### TASK TO CARRY OUT
Copy the records below line for line, with no changes.

==========

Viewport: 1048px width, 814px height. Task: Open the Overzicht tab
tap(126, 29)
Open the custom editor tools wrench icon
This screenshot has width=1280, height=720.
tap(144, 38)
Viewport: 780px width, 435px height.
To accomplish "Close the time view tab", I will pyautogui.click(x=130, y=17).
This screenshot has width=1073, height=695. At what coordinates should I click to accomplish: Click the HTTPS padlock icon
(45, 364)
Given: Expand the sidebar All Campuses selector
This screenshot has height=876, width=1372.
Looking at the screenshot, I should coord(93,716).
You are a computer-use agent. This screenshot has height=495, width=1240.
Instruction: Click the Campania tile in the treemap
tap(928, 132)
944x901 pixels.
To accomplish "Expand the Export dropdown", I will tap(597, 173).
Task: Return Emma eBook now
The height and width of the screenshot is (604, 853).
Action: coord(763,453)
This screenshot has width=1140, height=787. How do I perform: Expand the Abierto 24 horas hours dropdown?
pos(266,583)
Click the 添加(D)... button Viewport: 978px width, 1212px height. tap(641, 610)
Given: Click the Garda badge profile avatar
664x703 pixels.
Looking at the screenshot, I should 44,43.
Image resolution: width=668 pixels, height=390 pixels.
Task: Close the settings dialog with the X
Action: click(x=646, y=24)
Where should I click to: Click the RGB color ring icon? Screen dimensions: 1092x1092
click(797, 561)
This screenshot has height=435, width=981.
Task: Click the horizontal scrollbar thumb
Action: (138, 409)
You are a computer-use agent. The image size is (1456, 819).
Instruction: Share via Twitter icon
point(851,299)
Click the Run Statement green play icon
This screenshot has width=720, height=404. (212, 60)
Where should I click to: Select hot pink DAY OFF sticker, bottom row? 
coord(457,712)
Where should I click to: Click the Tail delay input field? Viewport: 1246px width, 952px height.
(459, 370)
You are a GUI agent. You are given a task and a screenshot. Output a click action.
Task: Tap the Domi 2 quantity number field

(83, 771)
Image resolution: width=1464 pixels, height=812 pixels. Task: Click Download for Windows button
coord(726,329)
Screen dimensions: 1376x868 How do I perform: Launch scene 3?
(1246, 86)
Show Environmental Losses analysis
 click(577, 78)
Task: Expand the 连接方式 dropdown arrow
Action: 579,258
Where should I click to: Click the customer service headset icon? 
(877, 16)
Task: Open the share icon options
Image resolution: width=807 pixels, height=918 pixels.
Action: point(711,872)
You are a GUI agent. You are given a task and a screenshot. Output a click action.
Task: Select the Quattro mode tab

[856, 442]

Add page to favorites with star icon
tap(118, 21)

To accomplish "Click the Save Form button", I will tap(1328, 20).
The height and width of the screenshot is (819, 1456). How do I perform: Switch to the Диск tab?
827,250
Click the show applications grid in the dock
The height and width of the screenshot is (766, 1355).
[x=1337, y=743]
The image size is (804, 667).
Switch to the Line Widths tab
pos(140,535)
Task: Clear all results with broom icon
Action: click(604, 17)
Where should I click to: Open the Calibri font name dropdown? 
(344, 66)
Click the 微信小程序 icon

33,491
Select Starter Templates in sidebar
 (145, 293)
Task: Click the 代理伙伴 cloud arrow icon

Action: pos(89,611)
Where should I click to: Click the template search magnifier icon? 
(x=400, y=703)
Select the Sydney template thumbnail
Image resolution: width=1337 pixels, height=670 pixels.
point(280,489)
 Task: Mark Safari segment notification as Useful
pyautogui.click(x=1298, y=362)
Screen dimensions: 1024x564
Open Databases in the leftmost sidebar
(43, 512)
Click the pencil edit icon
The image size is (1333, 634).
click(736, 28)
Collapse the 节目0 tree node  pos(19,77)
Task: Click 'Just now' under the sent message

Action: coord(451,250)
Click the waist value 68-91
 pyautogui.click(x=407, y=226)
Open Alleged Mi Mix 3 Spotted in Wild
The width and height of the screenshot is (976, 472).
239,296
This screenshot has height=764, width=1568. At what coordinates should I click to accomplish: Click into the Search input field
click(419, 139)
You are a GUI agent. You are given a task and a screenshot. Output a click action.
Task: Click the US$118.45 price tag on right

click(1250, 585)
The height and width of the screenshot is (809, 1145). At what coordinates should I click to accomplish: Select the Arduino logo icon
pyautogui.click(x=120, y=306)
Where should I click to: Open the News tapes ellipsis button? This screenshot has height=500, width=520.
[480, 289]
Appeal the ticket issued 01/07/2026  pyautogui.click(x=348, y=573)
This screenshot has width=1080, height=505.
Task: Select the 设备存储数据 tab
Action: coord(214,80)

==========

### TASK RESPONSE
Viewport: 1048px width, 814px height. Task: Open the Overzicht tab
tap(126, 29)
Open the custom editor tools wrench icon
This screenshot has width=1280, height=720.
tap(144, 38)
Viewport: 780px width, 435px height.
To accomplish "Close the time view tab", I will pyautogui.click(x=130, y=17).
This screenshot has width=1073, height=695. At what coordinates should I click to accomplish: Click the HTTPS padlock icon
(45, 364)
Given: Expand the sidebar All Campuses selector
This screenshot has height=876, width=1372.
Looking at the screenshot, I should coord(93,716).
You are a computer-use agent. This screenshot has height=495, width=1240.
Instruction: Click the Campania tile in the treemap
tap(928, 132)
944x901 pixels.
To accomplish "Expand the Export dropdown", I will tap(597, 173).
Task: Return Emma eBook now
The height and width of the screenshot is (604, 853).
Action: coord(763,453)
This screenshot has width=1140, height=787. How do I perform: Expand the Abierto 24 horas hours dropdown?
pos(266,583)
Click the 添加(D)... button Viewport: 978px width, 1212px height. tap(641, 610)
Given: Click the Garda badge profile avatar
664x703 pixels.
Looking at the screenshot, I should 44,43.
Image resolution: width=668 pixels, height=390 pixels.
Task: Close the settings dialog with the X
Action: click(x=646, y=24)
Where should I click to: Click the RGB color ring icon? Screen dimensions: 1092x1092
click(797, 561)
This screenshot has height=435, width=981.
Task: Click the horizontal scrollbar thumb
Action: (138, 409)
You are a computer-use agent. The image size is (1456, 819).
Instruction: Share via Twitter icon
point(851,299)
Click the Run Statement green play icon
This screenshot has width=720, height=404. (212, 60)
Where should I click to: Select hot pink DAY OFF sticker, bottom row? 
coord(457,712)
Where should I click to: Click the Tail delay input field? Viewport: 1246px width, 952px height.
(459, 370)
You are a GUI agent. You are given a task and a screenshot. Output a click action.
Task: Tap the Domi 2 quantity number field

(83, 771)
Image resolution: width=1464 pixels, height=812 pixels. Task: Click Download for Windows button
coord(726,329)
Screen dimensions: 1376x868 How do I perform: Launch scene 3?
(1246, 86)
Show Environmental Losses analysis
 click(577, 78)
Task: Expand the 连接方式 dropdown arrow
Action: 579,258
Where should I click to: Click the customer service headset icon? 
(877, 16)
Task: Open the share icon options
Image resolution: width=807 pixels, height=918 pixels.
Action: point(711,872)
You are a GUI agent. You are given a task and a screenshot. Output a click action.
Task: Select the Quattro mode tab

[856, 442]

Add page to favorites with star icon
tap(118, 21)

To accomplish "Click the Save Form button", I will tap(1328, 20).
The height and width of the screenshot is (819, 1456). How do I perform: Switch to the Диск tab?
827,250
Click the show applications grid in the dock
The height and width of the screenshot is (766, 1355).
[x=1337, y=743]
The image size is (804, 667).
Switch to the Line Widths tab
pos(140,535)
Task: Clear all results with broom icon
Action: click(604, 17)
Where should I click to: Open the Calibri font name dropdown? 
(344, 66)
Click the 微信小程序 icon

33,491
Select Starter Templates in sidebar
 (145, 293)
Task: Click the 代理伙伴 cloud arrow icon

Action: pos(89,611)
Where should I click to: Click the template search magnifier icon? 
(x=400, y=703)
Select the Sydney template thumbnail
Image resolution: width=1337 pixels, height=670 pixels.
point(280,489)
 Task: Mark Safari segment notification as Useful
pyautogui.click(x=1298, y=362)
Screen dimensions: 1024x564
Open Databases in the leftmost sidebar
(43, 512)
Click the pencil edit icon
The image size is (1333, 634).
click(736, 28)
Collapse the 节目0 tree node  pos(19,77)
Task: Click 'Just now' under the sent message

Action: coord(451,250)
Click the waist value 68-91
 pyautogui.click(x=407, y=226)
Open Alleged Mi Mix 3 Spotted in Wild
The width and height of the screenshot is (976, 472).
239,296
This screenshot has height=764, width=1568. At what coordinates should I click to accomplish: Click into the Search input field
click(419, 139)
You are a GUI agent. You are given a task and a screenshot. Output a click action.
Task: Click the US$118.45 price tag on right

click(1250, 585)
The height and width of the screenshot is (809, 1145). At what coordinates should I click to accomplish: Select the Arduino logo icon
pyautogui.click(x=120, y=306)
Where should I click to: Open the News tapes ellipsis button? This screenshot has height=500, width=520.
[480, 289]
Appeal the ticket issued 01/07/2026  pyautogui.click(x=348, y=573)
This screenshot has width=1080, height=505.
Task: Select the 设备存储数据 tab
Action: coord(214,80)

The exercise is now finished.